Multicore Application Programming: Identifying Opportunities for Parallelism
- Using Multiple Processes to Improve System Productivity
- Multiple Users Utilizing a Single System
- Improving Machine Efficiency Through Consolidation
- Using Parallelism to Improve the Performance of a Single Task
- Parallelization Patterns
- How Dependencies Influence the Ability Run Code in Parallel
- Identifying Parallelization Opportunities
- Summary
This chapter is from the book
This chapter is from the book
This chapter is from the book
This chapter discusses parallelism, from the use of virtualization to support multiple operating systems to the use of multiple threads within a single application. It also covers the concepts involved in writing parallel programs, some ways of visualizing parallel tasks, and ways of architecting parallel applications. The chapter continues with a discussion of various parallelization strategies, or patterns. It concludes by examining some of the limitations to parallelization. By the end of the chapter, you should be in a position to understand some of the ways that a system can support multiple applications and that an existing application might be modified to utilize multiple threads. You will also be able to identify places in the code where parallelization might be applicable.

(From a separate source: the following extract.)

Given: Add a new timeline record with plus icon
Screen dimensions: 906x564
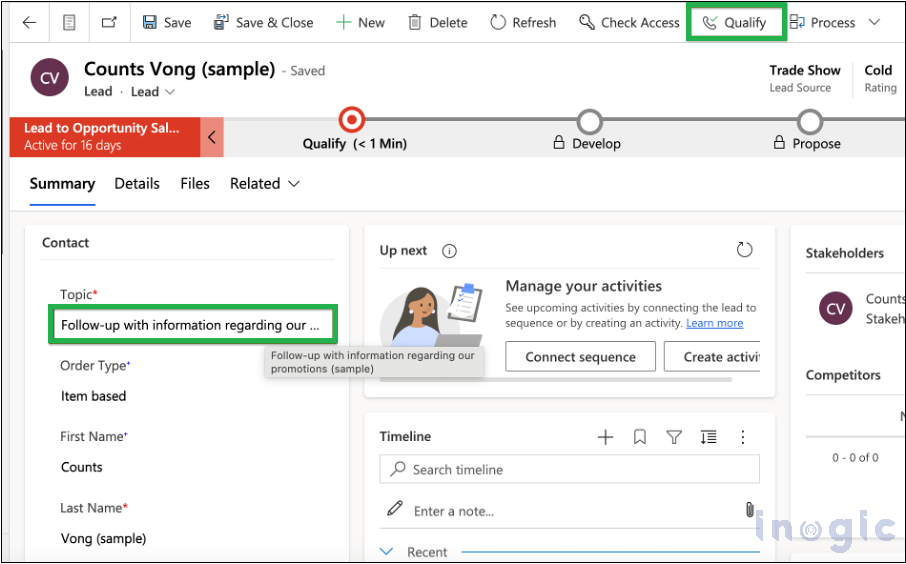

Using Multiple Processes to Improve System Productivity
Consider a home computer system. This will probably have only one active user at a time, but that user might be running a number of applications simultaneously. A system where there is a single core produces the illusion of simultaneous execution of multiple applications by switching between the active applications many times every second. A multicore system has the advantage of being able to truly run multiple applications at the same time.
A typical example of this happens when surfing the Web and checking e-mail. You may have an e-mail client downloading your e-mail while at the same time your browser is rendering a web page in the background. Although these applications will utilize multiple threads, they do not tend to require much processor time; their performance is typically dominated by the time it takes to download mail or web pages from remote machines. For these applications, even a single-core processor often provides sufficient processing power to produce a good user experience. However, a single-core processor can get saturated if the e-mail client is indexing mail while an animation-heavy web page is being displayed.
In fact, these applications will probably already take advantage of multiple threads. Figure 3.1 shows a newly opened instance of Mozilla Firefox launching 20 threads. A consequence of this is that just by having a multicore processor, the performance of the system will improve because multiples of those threads can be executed simultaneously—and this requires no change to the existing applications.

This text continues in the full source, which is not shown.